PATAH, yaitu kondisi dimana tidak ada kesatuan antara tiang dan poor bangunan bawah
yang mengakibatkan tiang pancang tidak berfungsi, atau tiang pancang beton mengalami
retak struktural.
(2) Bangunan Atas
Kegagalan Bangunan Atas Jembatan dapat dibagi sesuai dengan jenis bangunan atas
yaitu:
(a) Retak Struktural
Unsur retak akan mempengaruhi kekuatan struktur adalah lebarnya dan kedalaman retak
yang terjadi. Lebar retak yang berlebihan, disamping akan secara langsung mengurangi
kekuatan struktur juga akan memberikan peluang udara dan air yang akan mengakibatkan
terjadinya korosi yang pada akhirnya juga mengurangi kekuatan struktrur. Maka oleh
karena itu lebar maksimum dan kedalaman retak harus dibatasi. Besarnya kedalaman
maksimum retak yang diizinkan adalah proporsional dengan tebal struktur itu sendiri.
(b) Lendutan
Lendutan yang berlebihan, disamping akan mempengaruhi kekuatan struktur juga
mempunyai dampak psikologis bagi sipengendara. Besarnya lendutan maksimum yang
diizinkan adalah proporsional dengan bentang jembatan yang bersangkutan.
(c) Getaran/ Goyangan
Amplitudo getaran harus dibatasi sedemikian rupa, baik akibat angin maupun pergerakan
lalu lintas disamping sehingga masih memenuhi persyaratan baik dari segi stabilitas
struktur maupun dari dari kenyamanan sipengendara. Besarnya amplitudo getaran
maksimum yang diizinkan adalah proporsional dengan bentang jembatan yang
bersangkutan.
(d) Kerusakan Lantai Kendaraan
Kerusakan lantai kendaran berupa retak, terkelupas dan atau pecah akan berpengaruh
secara langsung terhadap riding quality lantai kendaraan yang menyebabkan kenyaman
sipengendara akan berkurang. Maka. luas kerusakan dibatasi tidak boleh melebihi angka
yang dipersyaratkan yaitu persentase luas yang rusak terhadap suatu luas segmen yang
ditinjau.
(e) Tumpuan (Bearing)
Kerusakan tumpuan pada derajat tertentu akan mempengaruhi sistem pendukungan
tumpuan terhadap beban yang pada akhirnya sistem distribusi beban berubah. Oleh sebab
itu tingkat kerusakan tumpuan ini harus dibatasi sehinga tidak sampai merubah sistem
pembebanan original. Besarnya tingkat kerusakan maksimum yang diizinkan tergantung
dari jenis tumpuan itu sendiri.
(f) Expansion Joint
Kerusakan expansion joint yang berupa robek atau terkelupasnya joint sealantnya tidak
terlalu berpengaruh terhadap kekuatan struktur. Namun akan sangat berbahaya jika
lubang yang yang terjadi cukup besar yang dapat mengakibatkan bahaya bagi kendaraan
yang melaju dengan kecepatan tinggi.

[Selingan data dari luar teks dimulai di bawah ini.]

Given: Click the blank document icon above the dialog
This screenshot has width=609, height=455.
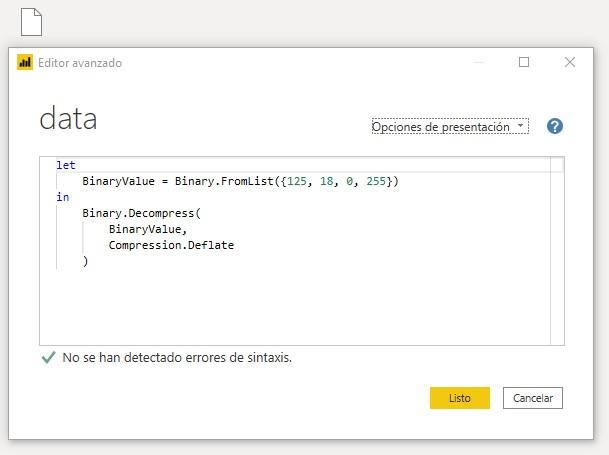Looking at the screenshot, I should pos(32,21).
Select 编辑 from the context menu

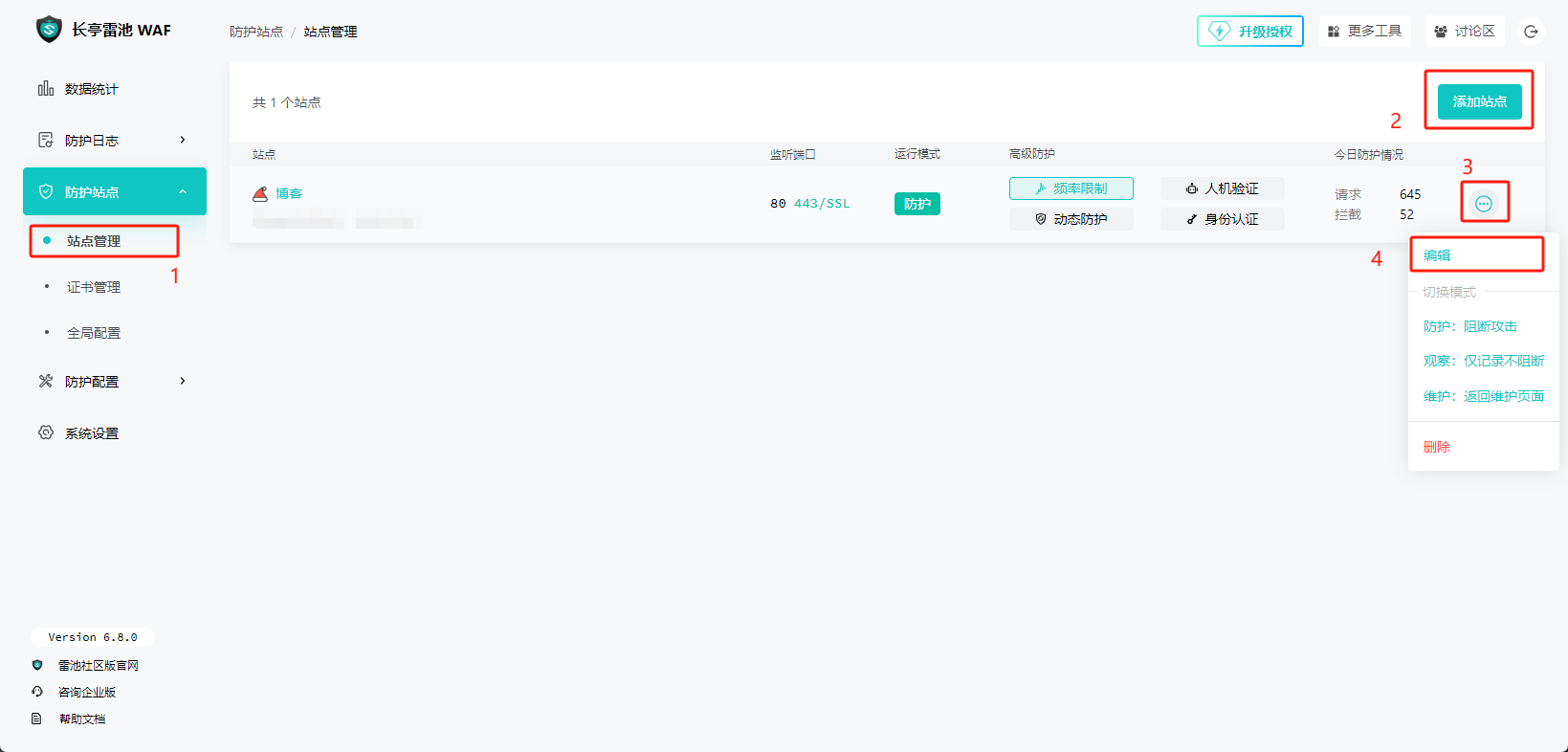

Oleh karena itu tingkat kerusakan expansion joint
ini harus sedemikian rupa sehingga tidak membahayakan kepada pengendara kendaraan.

D. Acuan Standar
Standar yang dipergunakan adalah standar yang telah dikeluarkan oleh pemerintah
Republik Indonesia yang sudah mendapat status “Standar Nasional Indonesia” (SNI),
Rancangan Standar Nasional Indonesia (RSNI) dan Standar standar yang telah
dikeluarkan oleh Dit.Jen. Prasarana Wilaya (Dit.Jen. Binamarga) yang masih dalam
proses menuju RSNI dan SNI. Khusus untuk pekerjaan Jalan dan Jembatan, SNI maupun
RSNI yang sudah ada sebagian besar merujuk kepada Standar-standar yang sudah dikenal
secara internasional (world wide) mis. AASHTO, ASTM , BS, NAASRA dll. Standar
standar tersebut dapat berupa “Metoda”, “Tata Cara” dan “Spesifikasi”.
E. Parameter Yang Diukur dan Persyaratannya
Persyaratan (spesifikasi) yang diperlukan oleh parameter parameter dari elemen elemen
yang potensial terhadap kegagalan bangunan dapat bersifat sangat relatif, untuk jalan
tergantung dari kecepatan rencana dan volume kendaraan yang lewat (LHR) yang akan
menentukan kelas jalan tersebut, dan untuk jembatan tergantung dari jenis dan tipe
jembatan, dimana jenis dan tipe ini dapat dipengaruhi oleh panjang bentang jembatan
tersebut.
Persyaratan dalam bentuk nilai nominal parameter parameter dari Elemen Elemen
Bangunan Jalan dan Jembatan yang potensial memberi kontribusi terhadap Kegagalan
Bangunan beserta Acuan Standar sedang dalam proses penyusunan.